ROCm / rocprofiler

ROC profiler library. Profiling with perf-counters and derived metrics.
https://rocm.docs.amd.com/projects/rocprofiler/en/latest/
MIT License
126 stars 46 forks source link

gfx1030, metrics.xml, gfx_metrics.xml - doesn't contain descriptions. #94

Closed sysmanalex closed 1 week ago

sysmanalex commented 2 years ago

rocprof --list-derived Derived metrics: ERROR: rocprofiler_iterate_info(), ImportMetrics(), Bad metric 'L2CacheHit', var 'TCC_HIT[0]' is not found. rocm-5.1.2/rocprofiler/bin/rocprof amdgpu-install_22.10

sysmanalex commented 2 years ago

any updates here ? rocprofiler metrics definition & support for RDNA2 / GFX10/GFX11 ?

dmikushin commented 1 year ago

RX 6800 is also affected by the same error.

code-fool commented 1 year ago

6800 6900 6950 all have the same error

code-fool commented 1 year ago

the make mytest && run.sh can only access two PASSED

jevolk commented 1 year ago

I updated from ROCm 5.2 to 5.4 (by release-upgrading my Ubuntu 22.04 Jammy to 22.10 Kinetic) and it resolved the issue for me. Radeon V520 gfx1011 AWS G4ad.

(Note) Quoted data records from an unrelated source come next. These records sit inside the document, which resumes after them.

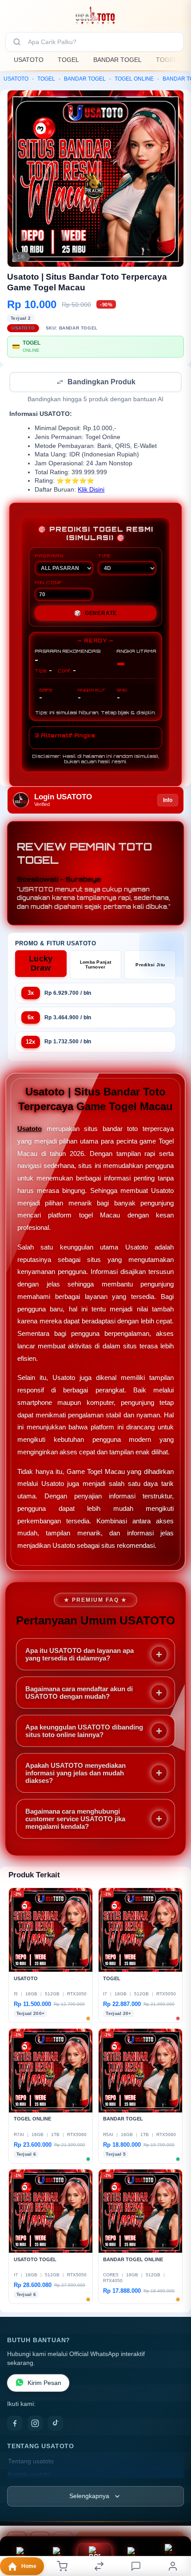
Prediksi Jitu (150, 965)
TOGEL (68, 59)
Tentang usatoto (31, 2462)
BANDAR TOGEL (117, 59)
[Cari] (17, 42)
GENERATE (95, 614)
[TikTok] (55, 2424)
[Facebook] (14, 2424)
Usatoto (29, 1129)
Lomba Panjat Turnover (95, 965)
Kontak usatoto (29, 2475)
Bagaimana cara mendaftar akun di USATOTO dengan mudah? (79, 1693)
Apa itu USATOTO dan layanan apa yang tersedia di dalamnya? (79, 1655)
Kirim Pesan (44, 2384)
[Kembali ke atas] (174, 2516)
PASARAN (49, 556)
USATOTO (29, 59)
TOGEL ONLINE (134, 78)
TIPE (104, 556)
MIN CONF (48, 583)
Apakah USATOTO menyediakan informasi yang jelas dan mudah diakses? (75, 1773)
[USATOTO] (95, 15)
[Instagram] (35, 2424)
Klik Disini (91, 490)
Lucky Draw (41, 964)
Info (167, 801)
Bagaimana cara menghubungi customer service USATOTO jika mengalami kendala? (75, 1819)
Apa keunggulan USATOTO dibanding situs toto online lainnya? (84, 1731)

sysmanalex commented 1 year ago

hmm will check it later... on amd mi60/mi100. p.s. without working opencl profiler it was too sad waste of time. I already sold 6800/6900. now testing similar nvidia/xilinx/intel for same opencl code/optimizations. Ubuntu 22/debian was not an issue, I was testing all drivers spectrum from amdgpu-pro-20.50 till 21.30,22.xx+ & even compile rocprofiler from sources github, too much effort.

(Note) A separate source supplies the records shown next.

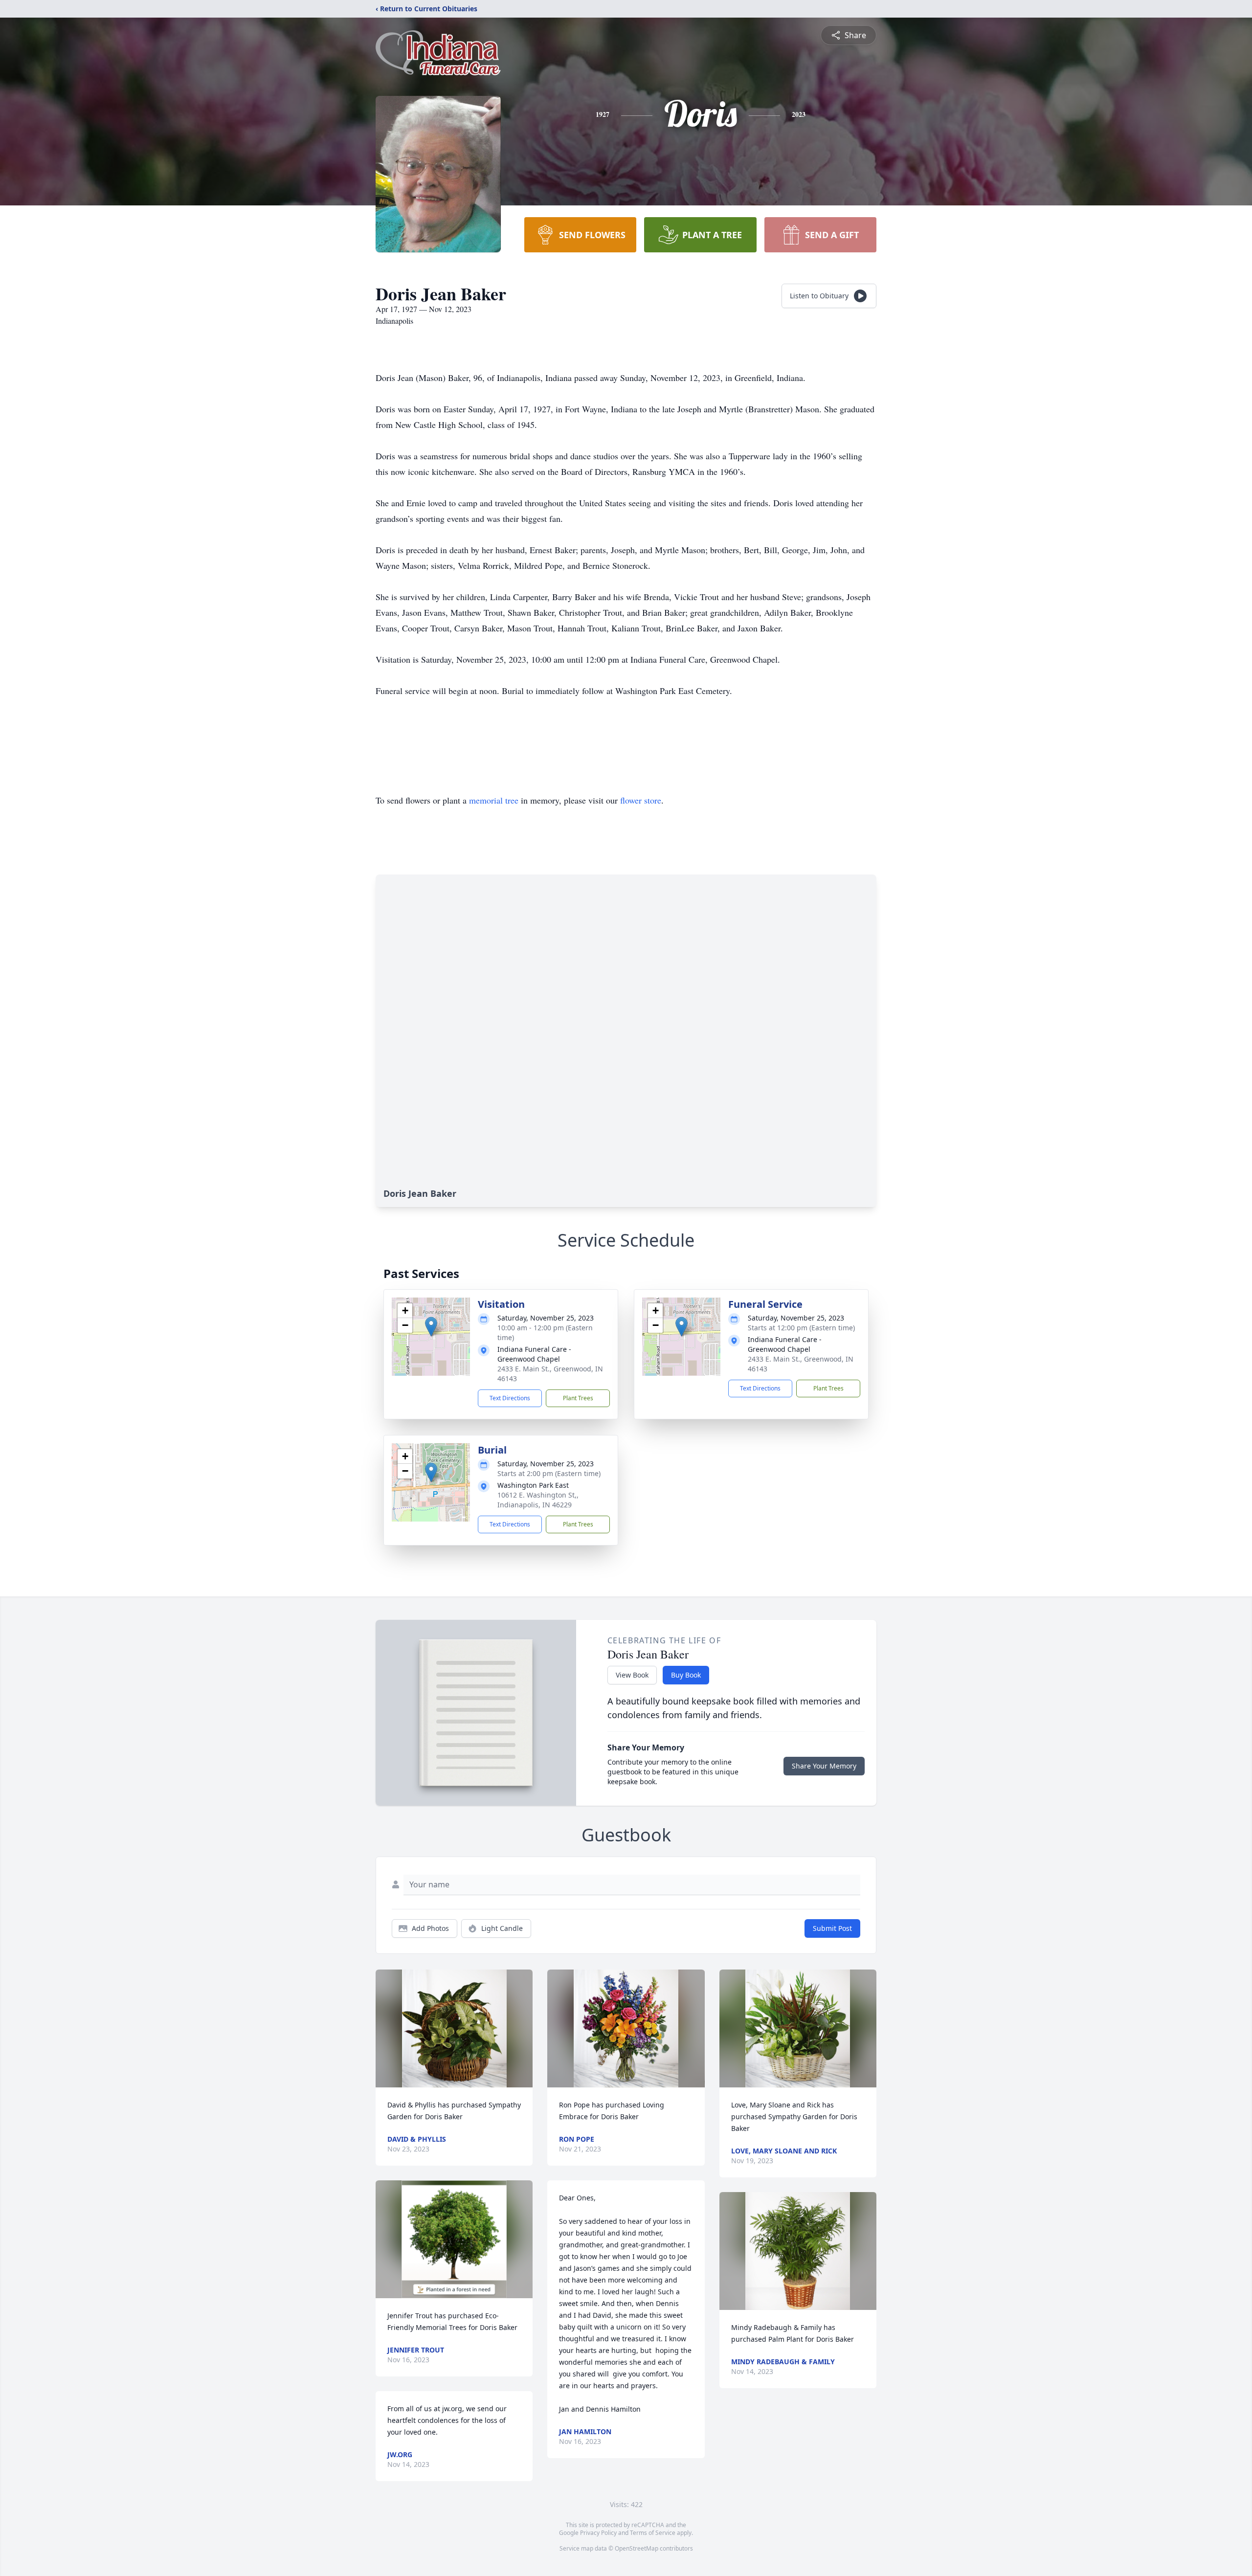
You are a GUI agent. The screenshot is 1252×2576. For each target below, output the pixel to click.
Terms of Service (652, 2533)
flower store (640, 800)
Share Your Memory (824, 1765)
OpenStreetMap (636, 2548)
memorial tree (493, 800)
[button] (431, 1327)
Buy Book (686, 1675)
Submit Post (832, 1928)
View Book (632, 1675)
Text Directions (510, 1398)
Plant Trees (578, 1398)
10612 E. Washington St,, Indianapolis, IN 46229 (538, 1499)
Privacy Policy (598, 2533)
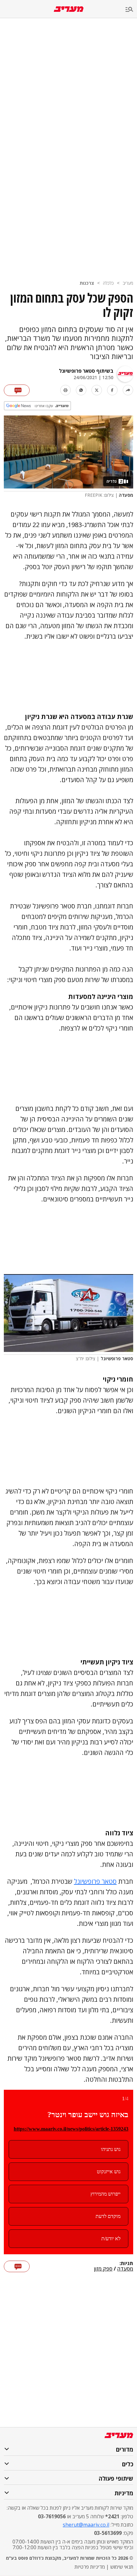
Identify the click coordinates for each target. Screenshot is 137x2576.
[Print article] (65, 390)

Luke20000429 commented 1 year ago

Any updates here? I met the same issue running on RX6800XT, gfx1030. I am currently running ROCm5.2 on ubuntu18.04, will upgrade to 5.4 resolve the issue?

sysmanalex commented 1 year ago

AMD bug still not FIXED ! Bad metric 'L2CacheHit', var 'TCC_HIT[0]' is not found.

harkgill-amd commented 1 month ago

Hi @sysmanalex, sorry for the lack of response. I was not able to reproduce this issue with the ROCm 6.2 release. I tested on a W6800 (gfx1030) machine and also a MI100 (gfx908) machine.

There a few fixes that were introduced for this issue since this ticket was opened. Could you please confirm if you are still seeing this issue?

harkgill-amd commented 1 week ago

@sysmanalex, closing this ticket out for now. If you are still encountering this issue, please leave a comment and I will re-open this ticket. Thanks!